しかし、ここでもクレオパトラの資金力(エジプト艦隊)に依存していたアントニウスは、彼女の意見に押し切られる形で、不慣れな「海戦(船の戦い)」を選んでしまいます。
エースの「判断ミス」
対するオクタヴィアヌス軍の総司令官は、あのNo.2の天才アグリッパです。アグリッパは地中海の海賊退治で鍛え上げた、海戦のプロフェッショナルでした。 自分の最大の強み(陸軍力)を封印し、敵の最も得意な土俵(海戦)で戦う。経営判断としてこれ以上の悪手はありません。結果、アントニウス・クレオパトラ連合軍はアグリッパの巧みな戦術の前に大惨敗を喫し、2人はエジプトへ逃亡、翌年に自害へと追い込まれました。
【※注2:アクティウムの海戦におけるクレオパトラの逃亡とアントニウスの心理】
4. 現代のビジネスマンへの教訓:どれだけ優秀でも「本社のガバナンス」を忘れるな
アントニウスのドラマチックで悲劇的な半生から、現代のビジネスパーソンが学べる最大の教養は、「どれだけ現場で圧倒的な成果を出し、リソース(カネ・人)を握っていても、組織全体の『大義名分(ガバナンスとブランド)』を軽視した者は、システムに潰される」という点です。
- 地方拠点や子会社で成果を上げているからと、本社の意向やコンプライアンス(倫理)を無視していないか?
- 資金調達先や強力なパートナー(クレオパトラ)の意見に引きずられ、自分本来の強みやコアコンピタンスを見失っていないか?
- 「実力さえあれば、周りがどう言おうと関係ない」と、目に見えない世論やブランドの管理(パブリック・リレーションズ)を疎かにしていないか?

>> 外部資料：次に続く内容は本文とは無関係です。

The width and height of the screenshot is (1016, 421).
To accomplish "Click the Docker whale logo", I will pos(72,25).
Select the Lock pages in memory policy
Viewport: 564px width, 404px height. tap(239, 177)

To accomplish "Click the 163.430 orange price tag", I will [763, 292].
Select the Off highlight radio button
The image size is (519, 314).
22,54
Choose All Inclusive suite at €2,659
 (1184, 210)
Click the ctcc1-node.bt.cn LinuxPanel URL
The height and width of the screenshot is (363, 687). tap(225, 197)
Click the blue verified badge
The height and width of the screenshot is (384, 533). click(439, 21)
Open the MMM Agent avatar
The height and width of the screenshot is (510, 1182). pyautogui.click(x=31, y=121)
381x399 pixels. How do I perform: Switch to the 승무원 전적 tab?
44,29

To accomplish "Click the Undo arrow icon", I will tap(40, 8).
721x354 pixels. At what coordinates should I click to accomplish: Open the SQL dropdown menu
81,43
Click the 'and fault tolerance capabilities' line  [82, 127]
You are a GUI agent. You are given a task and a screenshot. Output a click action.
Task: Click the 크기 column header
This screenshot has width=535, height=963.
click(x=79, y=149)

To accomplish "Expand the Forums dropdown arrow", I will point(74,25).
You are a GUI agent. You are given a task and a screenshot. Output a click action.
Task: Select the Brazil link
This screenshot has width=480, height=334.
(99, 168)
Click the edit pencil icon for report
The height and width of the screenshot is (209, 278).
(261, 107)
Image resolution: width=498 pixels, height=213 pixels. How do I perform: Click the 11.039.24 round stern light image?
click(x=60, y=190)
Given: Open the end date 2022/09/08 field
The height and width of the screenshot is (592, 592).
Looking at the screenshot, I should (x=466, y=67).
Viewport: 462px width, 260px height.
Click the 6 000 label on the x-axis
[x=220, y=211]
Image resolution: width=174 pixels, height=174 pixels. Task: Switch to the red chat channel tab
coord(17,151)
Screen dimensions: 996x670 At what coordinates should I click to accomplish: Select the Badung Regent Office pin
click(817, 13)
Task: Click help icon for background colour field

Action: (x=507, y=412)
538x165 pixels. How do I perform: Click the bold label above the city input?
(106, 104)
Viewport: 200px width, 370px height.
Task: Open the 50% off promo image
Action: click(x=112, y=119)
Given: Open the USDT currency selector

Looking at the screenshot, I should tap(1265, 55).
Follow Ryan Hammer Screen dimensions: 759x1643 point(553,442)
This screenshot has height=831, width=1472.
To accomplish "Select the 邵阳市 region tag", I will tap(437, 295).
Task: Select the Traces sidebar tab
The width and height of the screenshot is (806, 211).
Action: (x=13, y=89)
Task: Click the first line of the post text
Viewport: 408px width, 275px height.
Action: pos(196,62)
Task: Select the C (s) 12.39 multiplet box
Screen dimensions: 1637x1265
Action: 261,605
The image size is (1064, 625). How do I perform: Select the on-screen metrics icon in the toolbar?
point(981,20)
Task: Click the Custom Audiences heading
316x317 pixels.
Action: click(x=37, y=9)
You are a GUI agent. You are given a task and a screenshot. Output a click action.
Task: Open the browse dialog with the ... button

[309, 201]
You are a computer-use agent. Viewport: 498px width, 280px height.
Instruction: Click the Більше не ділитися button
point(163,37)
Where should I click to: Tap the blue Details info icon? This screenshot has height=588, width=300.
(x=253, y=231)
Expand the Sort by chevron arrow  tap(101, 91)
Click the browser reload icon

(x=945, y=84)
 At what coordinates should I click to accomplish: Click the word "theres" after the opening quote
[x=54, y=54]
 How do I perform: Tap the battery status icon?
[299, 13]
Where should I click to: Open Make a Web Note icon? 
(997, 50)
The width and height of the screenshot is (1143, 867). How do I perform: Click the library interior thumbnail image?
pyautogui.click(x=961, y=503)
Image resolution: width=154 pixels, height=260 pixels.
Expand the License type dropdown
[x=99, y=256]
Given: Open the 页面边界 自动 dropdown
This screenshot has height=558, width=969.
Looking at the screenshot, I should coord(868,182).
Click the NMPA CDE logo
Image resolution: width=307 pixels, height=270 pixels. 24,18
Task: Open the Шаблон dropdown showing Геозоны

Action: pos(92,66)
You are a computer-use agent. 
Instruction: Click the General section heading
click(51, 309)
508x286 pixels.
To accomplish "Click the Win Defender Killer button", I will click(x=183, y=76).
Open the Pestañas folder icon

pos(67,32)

アントニウスは、個人の魅力と戦闘力では間違いなくトップでした。しかし、彼は「ローマの代表」という自らのブランドの重みを忘れ、情報戦とマーケティングを極めたオクタヴィアヌスという「システム」の前に敗れ去りました。
「現場で圧倒的な力を振るう。だからこそ、本陣のガバナンスを決して手放さない」
このカリスマの象徴が残したあまりにも手痛い敗戦の記録は、現場を牽引するリーダーシップを持ちながら、さらに大きな組織のガバナンスを勝ち取ろうとするすべてのビジネスパーソンにとって、冷徹で実用的な「大人の教養」となるはずです。
【※注:背景と歴史的諸説】
- 【※注1:アントニウスの遺言書暴露の違法性と政治的リアリズム】 記事内ではオクタヴィアヌスのスマートな戦略として描写していますが、歴史的事実として、神聖な「ウェスタ処女触頭神殿」に保管されていたアントニウスの遺言書を、当時の執政官(あるいは一政治家)であったオクタヴィアヌスが力ずくで押収し、民衆の前で一方的に読み上げた行為は、ローマの宗教的・法的な伝統を根本から踏みにじる「完全な違法行為(暴挙)」でした。 本来であればオクタヴィアヌス側が弾劾されるべきスキャンダルでしたが、それを補って余りあるほど遺言書の内容(ローマの土地をエジプトの子供に与える等)がショッキングだったため、結果として世論を味方につけることに成功しました。法や倫理を破ってでも勝負を仕掛けた、オクタヴィアヌスの冷徹な政治的リアリズムが垣間見える事件です。
- 【※注2:アクティウムの海戦におけるクレオパトラの逃亡とアントニウスの心理】 紀元前31年のアクティウムの海戦において、戦況がまだ完全に決していない段階で、後方に控えていたクレオパトラの乗るエジプト旗艦が突如戦線を離脱して逃亡し、それを見たアントニウスが自軍の兵士たちを置き去りにして彼女の船を追って逃げ出した、というエピソードは歴史上非常に有名です。 これには諸説あり、単なる「愛に目が眩んだ男の盲目的な敗走」として語られがちですが、実際には「当初から軍資金(エジプトの財宝)を載せた船団を逃がすための突破作戦(撤退戦)であり、計画通りの行動だった」とする説もあります。しかし、理由はどうあれ、総大将が戦場の兵士を置いて先に逃げ出したという事実は、アントニウスを信じて命を懸けていた陸軍部隊に絶望を与え、彼らの無条件降伏を招く決定打となった点において、リーダーとして致命的な行動であったことは変わりありません。